▸ DOCUMENT TEXT
I got so fed up that I bought a changing tent.
The ones made by calumet are pretty inexpensive.
The moisture problem is less of an issue since you have vertical space.
Heat rises...mostly. A small pencil holder type bin will help with the mess of backing paper and spools.
Yep, I have the same problem. When my current nylon changing bag wears out I'm tempted to buy a cotton one. There's a fellow with a good reputation selling them on ebay. I've heard that they're just as light-tight but still allow enough air circulation inside to avoid sweaty hands.
In the meantime I wear light cotton film-handling gloves, sometimes just one on the hand I use to touch the film. That helps quite a bit. I also just started using a small plastic basin inside the changing bag. It traps some extra air inside the bag and keeps the fabric away from my hands. It also lets me keep the film, reels, and the tank (inside the basin) separate from the backing paper and empty spools. Not quite as nice as a real changing tent, but cheaper.
You have my sympathy. Loading 120 is IMHO a much more difficult operation than 35mm. I'd want a break long before the 5th or 6th roll and I don't use a changing bag which compounds the problems.
You might want to take a look at Durst tanks. Durst tanks use plastic reels but ones which load from the centre like stainless steel ones. Durst supply a plastic feeder which attaches to the outside of the reel. You feed the film through this and under a clip in the centre of the reel then simply wind it on with a small handle which is also attached to the reel. So once you have pulled the film under the clip the rest is straightforward and avoids any further contact with the film.
This should avoid a lot of the sweatiness problems that a changing bag incurs. However my particular Durst tank is a one at a time tank not a multiple.
My Jobo reel on the other hand is hand fed and involves either holding the film edges and pushing it onto the reel or moving each side of the reel with one hand while holding the film with the other.No problem with 35mmn but with 120 it's slow and requires a lot of patience which tends to run out when things start to go wrong.
My changing bag cotton (I didn't even know they made nylon ones -- eeeurgh), but your hands still get damp: if it's light tight, it's not going to let air through quickly enough to cool them down. I remember with particular unfondness trying to load 4x5 inch sheet film in Grafmatics in a hotel in Greece. Do not attempt more than one Grafmatic every half hour or so, at least on a hot night. It had never even occurred to me to try to load more than one spool (two films on a Jobo spiral) at a time, and I'd heartily recommend a break between each spool: even a couple of minutes should suffice.

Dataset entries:
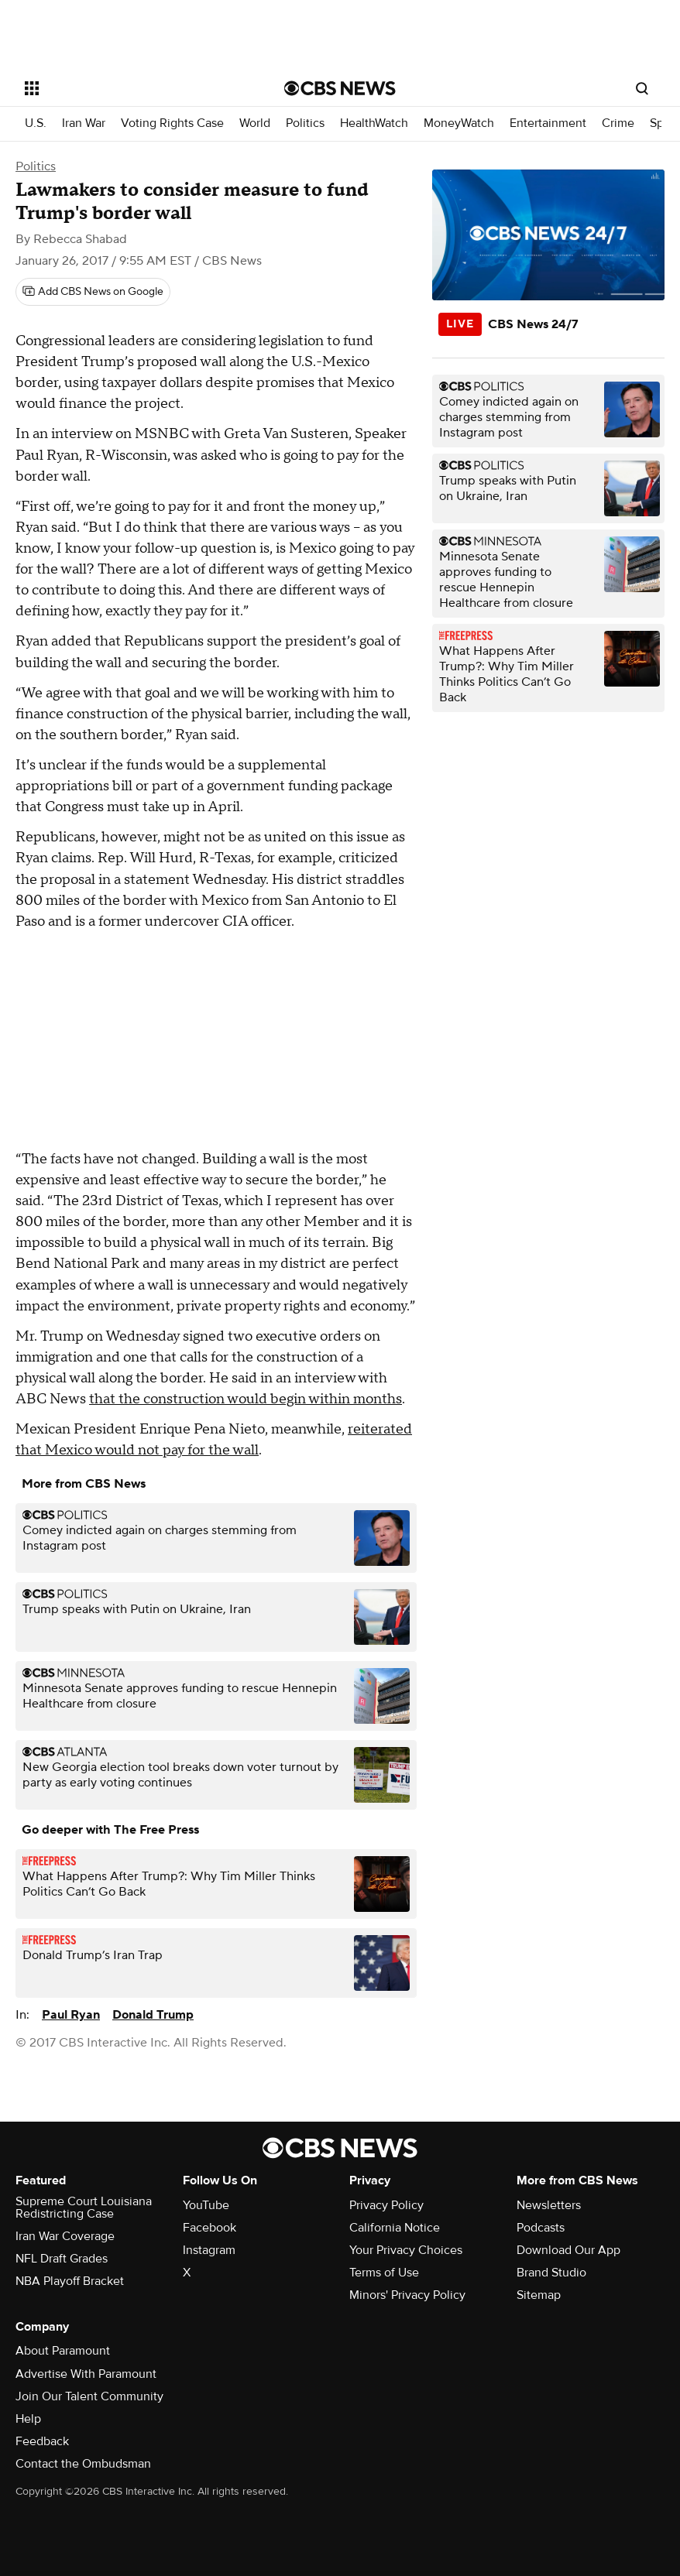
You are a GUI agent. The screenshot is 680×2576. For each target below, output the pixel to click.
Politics (305, 123)
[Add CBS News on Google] (92, 292)
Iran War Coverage (65, 2236)
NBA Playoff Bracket (69, 2281)
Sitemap (539, 2295)
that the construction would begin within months (245, 1399)
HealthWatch (374, 123)
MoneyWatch (459, 123)
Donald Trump (153, 2015)
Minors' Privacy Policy (407, 2295)
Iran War (83, 123)
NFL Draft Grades (61, 2258)
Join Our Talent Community (89, 2396)
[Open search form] (642, 88)
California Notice (394, 2227)
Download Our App (568, 2250)
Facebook (209, 2227)
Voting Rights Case (172, 123)
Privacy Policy (386, 2205)
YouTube (206, 2205)
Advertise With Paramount (85, 2374)
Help (28, 2419)
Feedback (42, 2441)
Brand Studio (551, 2272)
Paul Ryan (71, 2015)
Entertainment (548, 123)
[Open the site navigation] (130, 88)
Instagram (209, 2250)
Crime (618, 123)
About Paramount (62, 2351)
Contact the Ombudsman (83, 2464)
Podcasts (541, 2227)
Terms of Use (384, 2272)
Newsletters (549, 2205)
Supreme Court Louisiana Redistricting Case (83, 2207)
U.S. (35, 123)
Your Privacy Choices (405, 2250)
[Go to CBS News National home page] (340, 88)
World (254, 123)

▸ COMPLETE THE FOLLOWING
**a)** Copy the changing-bag discussion starting with "Heat rises...mostly. A" and going on through "tent, but cheaper.".
**b)** Answer these questions about the changing-bag discussion:
(i) Which maker's changing tents does it call pretty inexpensive?
(ii) What kind of reels do Durst tanks use?
(iii) Where did one poster try to load 4x5 inch sheet film in Grafmatics?
**c)** Continue the changing-bag discussion from its final sentence.

▸ ANSWERS TO THE PROBLEMS
**a)**
Heat rises...mostly. A small pencil holder type bin will help with the mess of backing paper and spools.
Yep, I have the same problem. When my current nylon changing bag wears out I'm tempted to buy a cotton one. There's a fellow with a good reputation selling them on ebay. I've heard that they're just as light-tight but still allow enough air circulation inside to avoid sweaty hands.
In the meantime I wear light cotton film-handling gloves, sometimes just one on the hand I use to touch the film. That helps quite a bit. I also just started using a small plastic basin inside the changing bag. It traps some extra air inside the bag and keeps the fabric away from my hands. It also lets me keep the film, reels, and the tank (inside the basin) separate from the backing paper and empty spools. Not quite as nice as a real changing tent, but cheaper.

**b)**
(i) Calumet
(ii) Plastic reels that load from the centre, like stainless steel ones
(iii) In a hotel in Greece

**c)**
My old cotton bag is reasonable in humid conditions, but a larger nylon bag I use to reload 5x4 holders gets hot fast. Having your hands hot is surprisingly uncomfortable, too.
A collander or mesh basket inside the bag helps keep the air space. It can't be too large, as you need the flexibility of the bag to move around. The other thing that might help is a bag of activated silica gel. I also keep the bag in a plastic bag when it is not in use to reduce dust.
There are tricks to loading 120 film that are worth trying because it is flimsy compared to 35mm and sheet stock. An old* photographer suggested that I put a slight reverse bend in the start of the film before sliding it into the spiral. I unroll the backing paper until i get to the film, fold it back enough to put a slight crease in the end, and start loading. The fold stiffens the start of the film and makes it easier to keep it in the spiral initially. I do not unroll the whole length, just enough for a few winding cycles. I an also careful to keep my fingers at the guides so that I detect if the film is not feeding straight. I use a thumb nail to tear the tape at the end. The extra tape survives low temperature process fine, and helps separate the second roll if you are double loading the spiral.
This works with white nylon spirals and the old clear Jobo ones. The nylon ones do have to be clean and dry. I have enough spirals that I can swap working sets if I have a lot of development to do.
I also roll up the backing paper before starting on the next roll. I also have a scheme for where the various parts of the tank and film are placed in the bag.
* Old in this case was 24 years my senior 8-)
I feel, therefore I photograph.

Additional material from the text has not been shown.